By the end of June, greens grace all of my meals: at breakfast, a poached egg sits on baby bright lights chard picked from a large container on my deck, and drizzled with a little fruity olive oil and a splash of sherry vinegar; at lunch, I might have a bowl of fresh red leaf tossed with last night’s tofu and quinoa. But at dinner, my salad becomes more of a dance, a balance of sweet and sour, crisp and tender, piquant and delicate. And inevitably, my dinner salads include not only what I am intentionally planting and growing in my garden, but what I am not: weeds.
In the earliest days of spring and well into the heat of summer, garlic mustard overtakes our property. I used to pull it out by hand or dig it out with a Japanese hori in a game of horticultural whack-a-mole: I yanked it out here and it came back up there. Dandelion greens, which many people subdue with dangerous weed-killer, appear everywhere. Purslane, a succulent, shows up all over the driveway.
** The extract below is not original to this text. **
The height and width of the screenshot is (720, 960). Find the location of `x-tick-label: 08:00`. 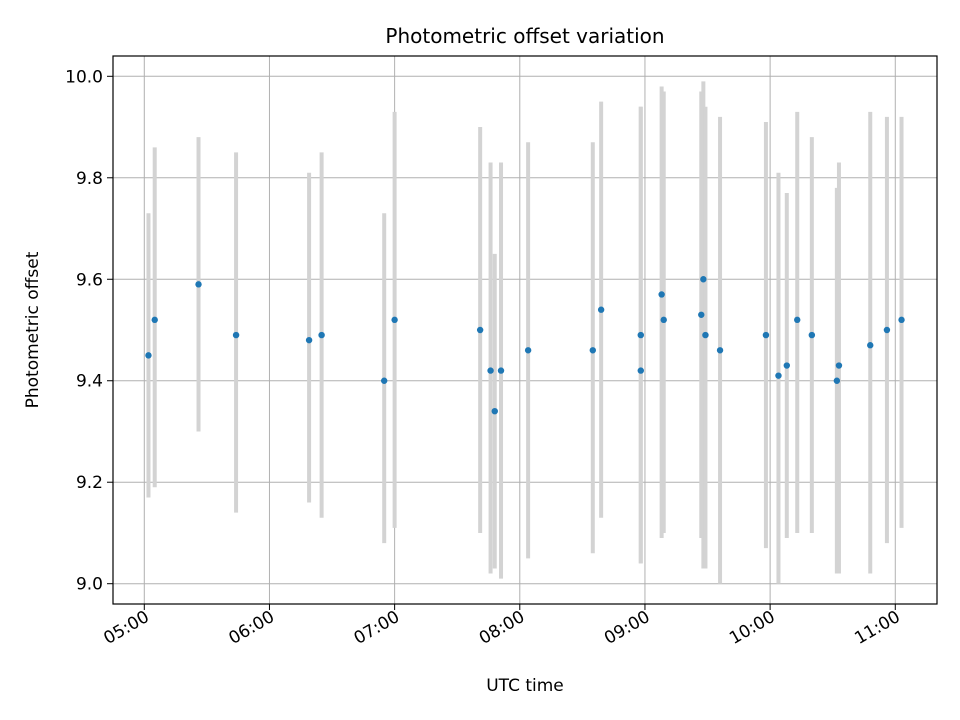

x-tick-label: 08:00 is located at coordinates (502, 628).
And sourgrass — commonly known as Woodsorrel — threatens to overtake our garden boxes.
The first time I saw my wife painstakingly picking it to add to our salad of sweet oak leaf and romaine, to be tossed with a delicate olive oil and light red wine vinegar dressing, I was stumped. But when I tasted it, I understood. A born and bred New Englander, she’s been eating wild salads all her life, and has taught me the concept of balance. For every low, earthy, sweet flavor, there must be a high, bright one; for every peppery, zesty one, there must be mildness to counter it. The addition of sourgrass took the place of lemon in our salad: plucked from the invasive weeds surrounding our garden boxes, its value to our dinner salad was significant both in flavor and nutrient. Packed with vitamin C and thought to possess anti-inflammatory properties, it added a high note to the low, mild essence of our romaine. The result was a perfect balance.
Too much of anything is just that — too much — be it on the plate, in the bowl, or in the ground. We expect perfection: we spray our gardens to keep them pristine, we spray our iceberg to keep it flawless, we fertilize our lawns to keep them emerald green. We have been trained to believe that all weeds are bad weeds, meant to be poisoned, pulled, subdued, conquered. Suzuki Roshi said “Be grateful for the weeds you have in your mind, because eventually they will enrich your practice.” As in meditation, it is the most difficult and relentless weeds that are also often the most enriching, and the most flavorful.
The balance is always knowing what to pull, and what to keep, and always how to live with what stays.